**ТЕКСТ**
━━━━━━━━

Андрей Ранчин - «На пиру Мнемозины»: Интертексты Иосифа Бродского
Бродский же пишет о вселенском одиночестве, присущем даже Божеству — Богу-отцу и Богу-сыну, разделенным, в отличие от звезд у Лермонтова, бесконечностью космоса. Этот мотив имеет у Бродского автобиографический подтекст, ассоциируясь с судьбой самого автора, разлученного с сыном:
И восходит в свой номер на борт по трапу
постоялец, несущий в кармане граппу,
совершенный никто, человек в плаще,
потерявший память, отчизну, сына;
по горбу его плачет в лесах осина,
если кто-то плачет о нем вообще.
В стихотворении «Представь, чиркнув спичкой, тот вечер в пещере…» лермонтовскому мотиву абсолютного одиночества противопоставлена великая Встреча, бесцельному странствию лирического героя стихотворения «Выхожу один я на дорогу…» — движение к звезде. У Лермонтова звезды и человек принадлежат разным мирам, у Бродского — нет: три волхва, спешащие поклониться божественному Младенцу, превращаются в три луча звезды. Здесь скорее присутствует сходство со звездами в лермонтовском «Пророке», которые внимают герою, «лучами весело играя» (I; 331). Но инвариантный мотив Бродского — затерянность Бога (и человека) в пространстве — сохраняется. Лермонтовским небожителям — и Богу, и ангелам — чуждо человеческое, «слишком человеческое» чувство. Чувство Одиночества.

━━━━━━━━

**ИСХОДНЫЕ ДАННЫЕ**
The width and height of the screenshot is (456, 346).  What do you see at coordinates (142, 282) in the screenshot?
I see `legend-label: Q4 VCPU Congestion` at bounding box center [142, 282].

━━━━━━━━

**ЗАДАНИЯ**
**1)** Перечислите всё, что, по стихотворным строкам из текста о Бродском и Лермонтове, потерял постоялец в плаще.
**2)** Напишите продолжение текста о Бродском и Лермонтове.

**ОТВЕТЫ**
**1)** Память, отчизну, сына.

**2)**
Лермонтов пишет о разговоре звезд. Звезда у Бродского обычно единственна и потому одинока: «Одна звезда горит над спящей пашней» («Пришла зима, и все, кто мог лететь…», 1964–1965 [I; 401])[535]. Одиночество звезды означает невозможность разговора: собеседника нет. «Спящая пашня» у Бродского на денотативном уровне сходна со спящей землей и пустыней у Лермонтова. Но коннотации этих выражений различны. В «Выхожу один я на дорогу…» сон не противоположен разговору, а, наоборот, является условием таинственной беседы земли и Бога (ср. также мечту лермонтовского лирического героя слышать во сне «сладкий голос», поющий про любовь [I; 332]). У Бродского спящая пашня — оцепеневшая, мертвая, глухая. Не случайно это пашня зимняя, укрытая снегом.
Одинокая звезда у Бродского может быть безгласна; вместо поэтического тумана ее обволакивает чадный дым: «и звезда моргает от дыма в морозном небе» («Ты забыла деревню, затерянную в болотах…» из цикла «Часть речи», 1975–1976 [II; 407]). Контрастная соотнесенность с «Выхожу один я на дорогу…» задана синтаксисом строки Бродского: предложение, как и у Лермонтова, начинается с присоединительного союза «и», за которым следует подлежащее — существительное «звезда» (у Лермонтова — «И звезда с звездою говорит»).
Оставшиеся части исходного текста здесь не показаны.